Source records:
※

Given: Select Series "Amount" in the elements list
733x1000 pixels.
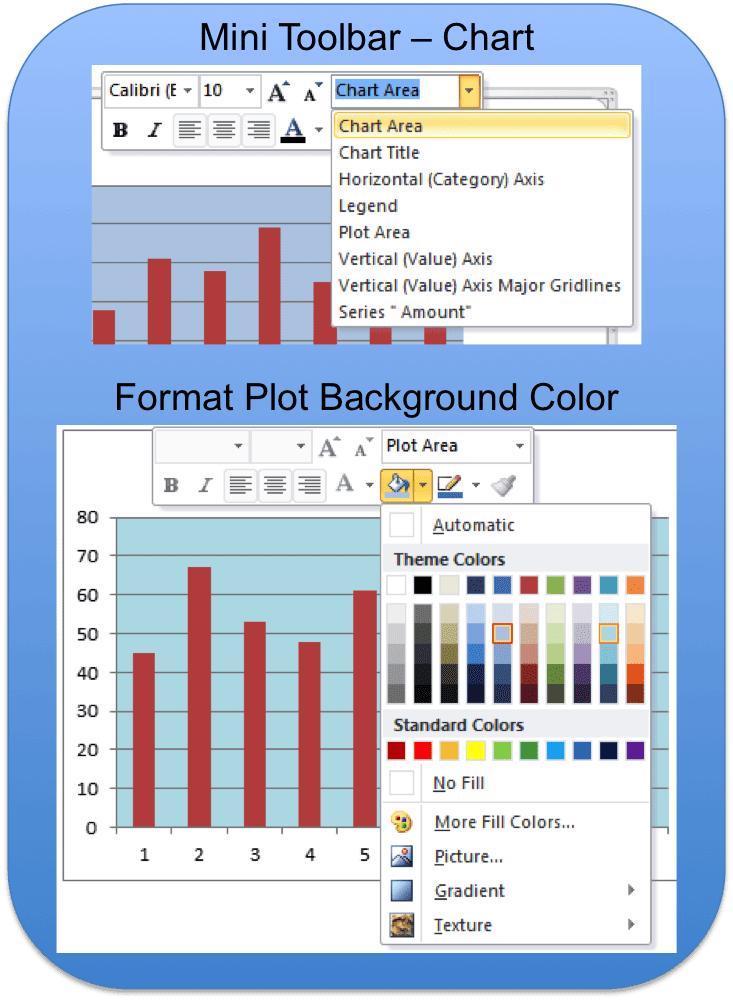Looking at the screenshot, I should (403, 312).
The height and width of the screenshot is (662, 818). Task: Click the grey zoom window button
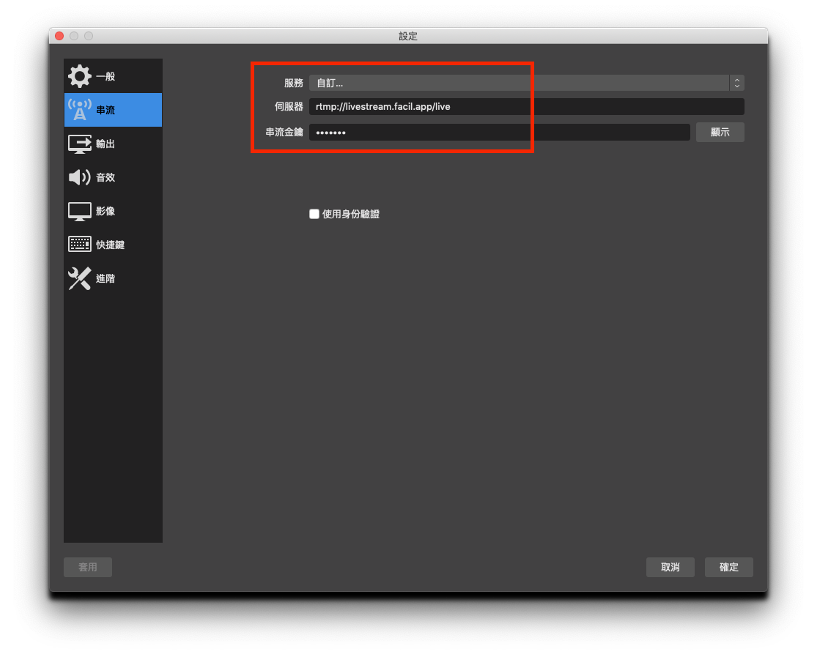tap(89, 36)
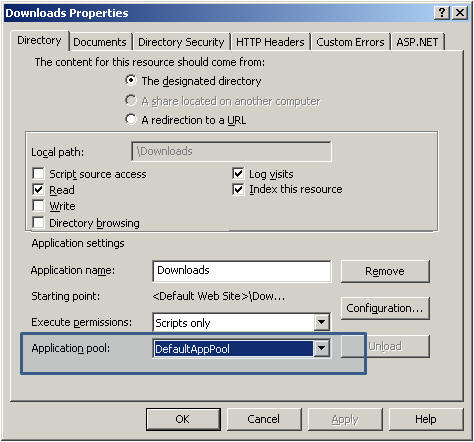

※

PROMPT.
Print each line of the entries above word for word, leaving out the pictures.

RESULT.
Given: Select Series "Amount" in the elements list
733x1000 pixels.
Looking at the screenshot, I should (403, 312).
The height and width of the screenshot is (662, 818). Task: Click the grey zoom window button
tap(89, 36)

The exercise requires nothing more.